I went to see Piaf at the Vaudeville Theatre (transferred from the Donmar (btw did you know that the 'Mar' bit is from Margot Fonteyn, who started the place with someone whose name I can't remember (but they contributed the 'Don')?)) last night. Just as all the reviews had said, the play itself was a bit flaky but Elena Rogers was amazing - and in what seemed rather a Piaf-like way, too: that tiny, fragile frame, emitting a HUGE noise. But I wonder why writers find it so hard to tell Paif's story? Perhaps there's just too much to tell? The film - La Vie En Rose - was really incoherent: I do hate narratives that mess with the chronology purely for the sake of novelty.

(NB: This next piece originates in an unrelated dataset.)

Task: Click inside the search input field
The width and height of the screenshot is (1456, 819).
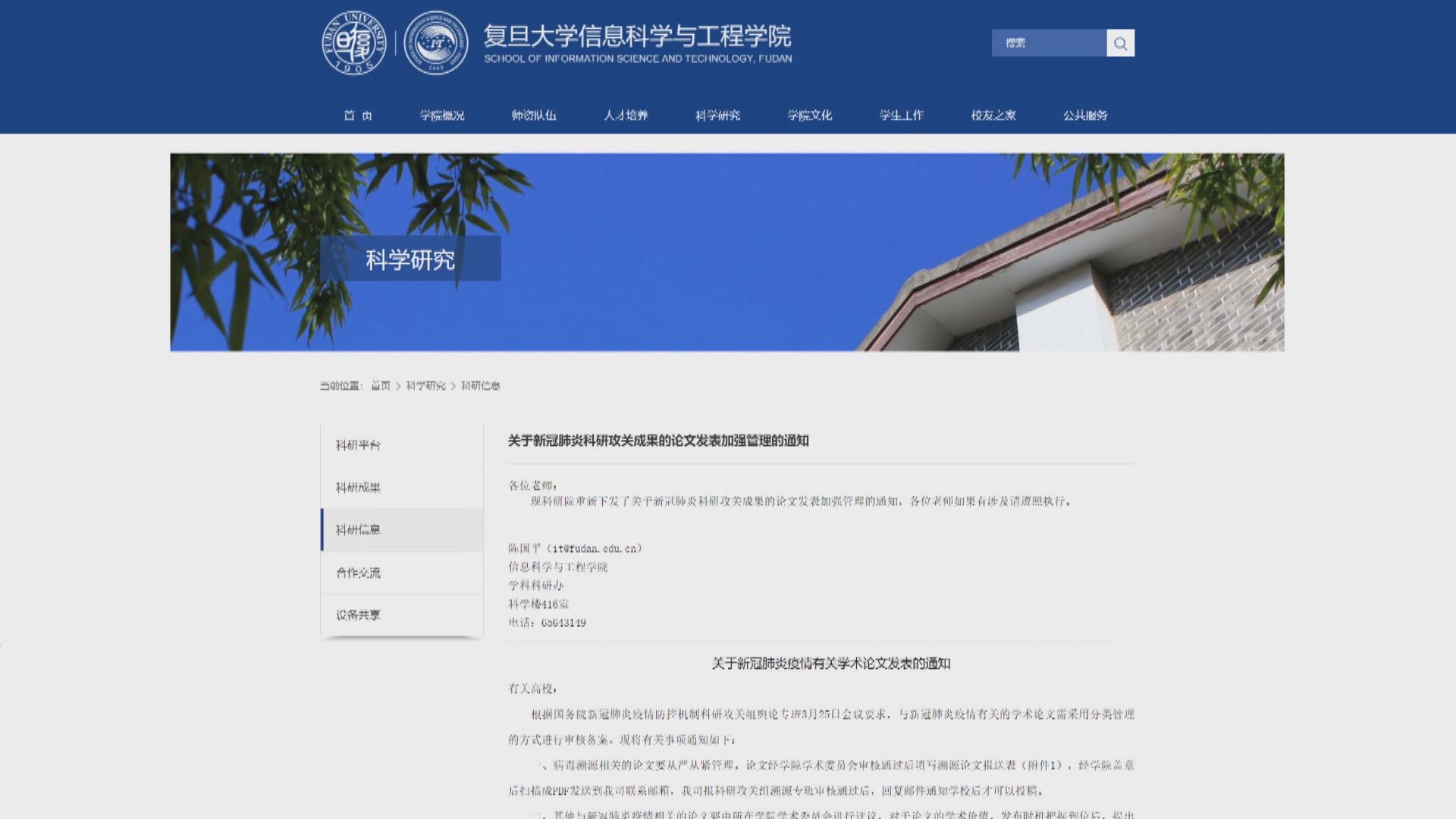Action: click(1050, 43)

I'm thinking a lot about story-telling as I've a third of the way through Russell T Davies' The Writer's Tale - a splendid book. I've been thinking about how gut-wrenching the end of series four was, with Donna Noble saving the world then having to have her memory wiped. I love the way Davies portrayed that as what it really was: a kind of death, real and tragic. One of the mailing lists I'm on had a discussion a while back about what a swizz the '... and it was all a dream' ending is, or even worse the 'and they forgot everything that had happened'. There's a John Masefield that does it, and I know it made my heart sink when I read it. We couldn't remember whether Dan and Una forget everything at the end of Rewards and Fairies. But what's the point of those two whole books, if they do? Oh, and the chap at the end of Silver on the Tree who asks someone else to decide whether he'll remember that his wife was on the dark side, and the supposedly wise old person decides to wipe his mind. Gah!

It made me think: is there anything in my past that's so awful that I'd want to erase it? (Now we've moved on to Eternal Sunshine of the Spotless Mind - and wasn't that just absolutely the greatest movie title ever? And I love the sci-fi fan who commented that it could well have been called We can forget it for you retail (you'd have to be reasonably geeky to get the reference, I think - can I do a quick straw poll of all the, er, two or three people reading this (hello Mum!) and ask if you do?)) Anyway, I digress. I couldn't think of anything. The events that haunt me aren't the big emotional moments - I wouldn't lose a second of those, however much they hurt at the time - but the small snarly moments of acute social embarrassment, when I said something really tactless. Embarrassment is such a strong emotion, I think - you really feel it physically, in the pit of your stomach. The memories are so tangible: they take decades to fade. But even so, I'd keep them. I want to be reminded not to say something quite that stupid ever again.

(Anyone spot a running theme of nested parentheses in this posting? What's that all about? (Just my butterfly mind, I suppose))

2 comments:

Anonymous said...

Sorry, I don't get it. I'm not geeky enough. I bet I'm an addition to your straw poll that you weren't thinking of though. So that's one good thing about me, I can be unexpected ;)
The one at the other end of the village....

Beck said...

It's a totally sad sic-fi geek reference, which you'd be embarrassed to have known, my dear. There's a Philip K Dick story called "We can remember it for you wholesale", you see, which was the basis for the movie Total Recall - one of my all-time favourites. Arnie *and* Sharon Stone, plus a tricksy dual-narrative: terrific!